Pedido de vista formulado pela ministra Cármen Lúcia interrompeu o julgamento do Habeas Corpus (HC) 131943, no qual a Defensoria Pública da União (DPU) pede que a Segunda Turma do Supremo Tribunal Federal (STF) declare extinta a punibilidade, em razão do princípio da insignificância, de um cidadão denunciado por contrabando por ter entrado no país com uma arma de ar comprimido de calibre inferior a seis milímetros, no valor de R$ 185,00, em maio de 2012.
De acordo com a DPU, por se tratar de arma de uso permitido, a importação se sujeitaria apenas ao controle alfandegário, sendo dispensada a autorização do Exército. Com isso, o delito configuraria descaminho, e não contrabando, e o princípio da insignificância poderia ser aplicado ao caso.
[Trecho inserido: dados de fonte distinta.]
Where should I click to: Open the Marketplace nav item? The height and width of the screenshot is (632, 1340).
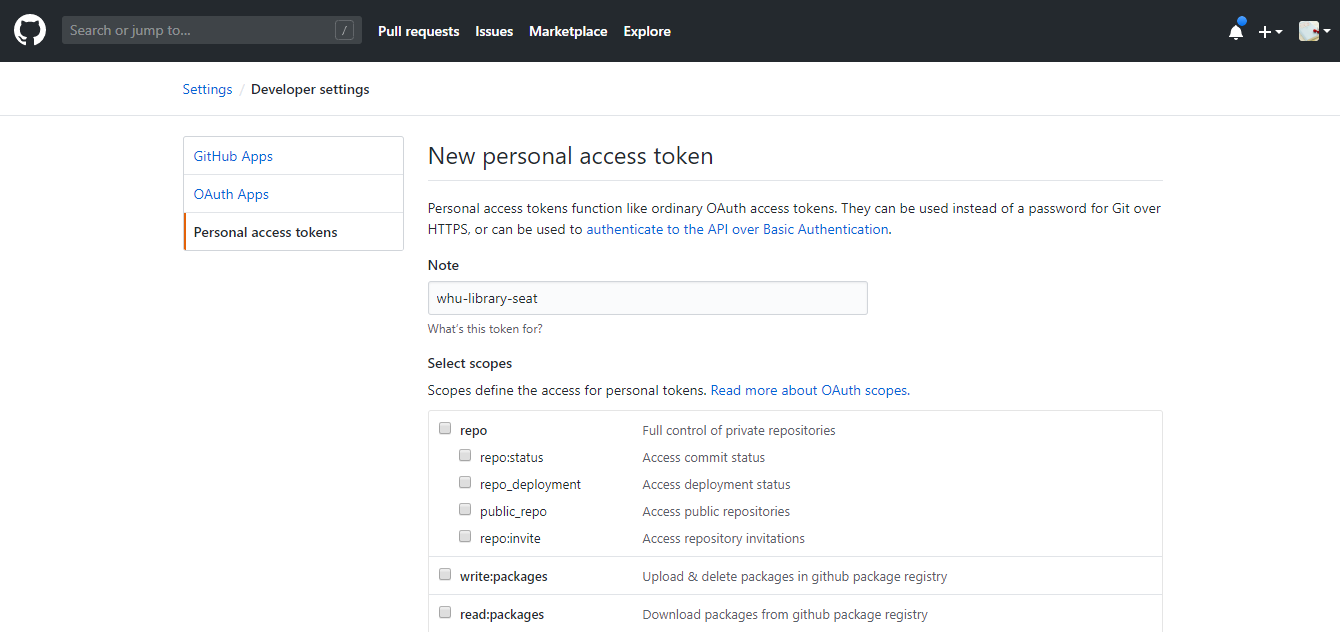(x=568, y=31)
A jurisprudência do STF não aplica o princípio da insignificância aos crimes de contrabando, independentemente do valor do bem.
Há distinção entre os dois crimes: o contrabando se caracteriza pela importação ou exportação de mercadoria proibida, enquanto o descaminho decorre do não pagamento, total ou parcial, de direito ou imposto devido pela entrada, pela saída ou pelo consumo de mercadoria. Antes da Lei 13.008/2014 (o caso dos autos é anterior a ela), o artigo 334 do Código Penal tratava os dois delitos de forma conjunta e previa a mesma pena: reclusão de um a quatro anos. Na nova redação introduzida pela lei, o descaminho foi tratado no artigo 334 do Código Penal com a mesma pena da redação anterior. Já o delito de contrabando está tratado no artigo 334-A, com pena mais severa: reclusão de dois a cinco anos.
Relator do HC, o ministro Gilmar Mendes votou pelo deferimento do pedido formulado pela DPU, por entender que não há proibição da importação de arma de pressão, que é de uso permitido. “A arma de pressão apreendida não se configura como de uso proibido, de modo que sua entrada no país sem a devida documentação se enquadra no tipo legal previsto no artigo 334 do Código Penal, ou seja, descaminho”, afirmou. O relator observou que o Decreto 3.665/2000 (aplicável ao caso) dispõe, em seu artigo 17, que as armas de pressão por ação de gás comprimido ou por ação de mola com calibre igual ou inferior a seis milímetros e suas munições eram de uso permitido. O Decreto 9.493/2018, que entra em vigor em março deste ano e revoga a norma anterior, passa a considerar produtos de uso proibido as réplicas e os simulacros de armas de fogo que possam ser confundidos com armas reais e que não sejam classificadas como armas de pressão.
Divergência
O ministro Edson Fachin abriu divergência por considerar que o uso deste tipo de arma depende de autorização prévia por ser produto controlado pelo Exército, configurando assim o que chamou de “proibição relativa”. Em sua opinião, não se trata apenas de uma questão de índole fiscal ou tributária, uma vez que, além do interesse econômico, há bens jurídicos relevantes à administração pública, como segurança e tranquilidade, não sendo aplicável o princípio da insignificância. O ministro citou como exemplo deste entendimento a questão dos cigarros contrabandeados. Após o voto divergente, houve o pedido de vista da ministra Cármen Lúcia.
Histórico
O juízo da 2ª Vara Federal de Santana do Livramento (RS) rejeitou a denúncia apresentada pelo Ministério Público Federal (MPF) contra o acusado pela suposta prática do crime de contrabando. O magistrado entendeu que a conduta se enquadraria no delito de descaminho e, como o valor dos tributos suprimidos era muito inferior ao patamar de R$ 20 mil para arquivamento das execuções fiscais, aplicou ao caso o princípio da insignificância. O entendimento da primeira instância foi mantido pelo Tribunal Regional da 4ª Região (TRF-4), que desproveu recurso interposto pelo MPF. Ocorre que, ao julgar recurso especial, o Superior Tribunal de Justiça (STJ) acolheu pedido do MPF para afastar a incidência do princípio da insignificância e determinar ao juízo de origem que profira nova decisão sobre o recebimento da denúncia. Os efeitos do acórdão do STJ, no entanto, estão suspensos por liminar deferida pelo ministro Gilmar Mendes no Habeas Corpus (HC) 131943, cujo julgamento de mérito se iniciou nesta terça-feira (5).
*Matéria atualizada em 06/02/2019, às 16h10, para acréscimo de informações sobre o Decreto 9.493/2018.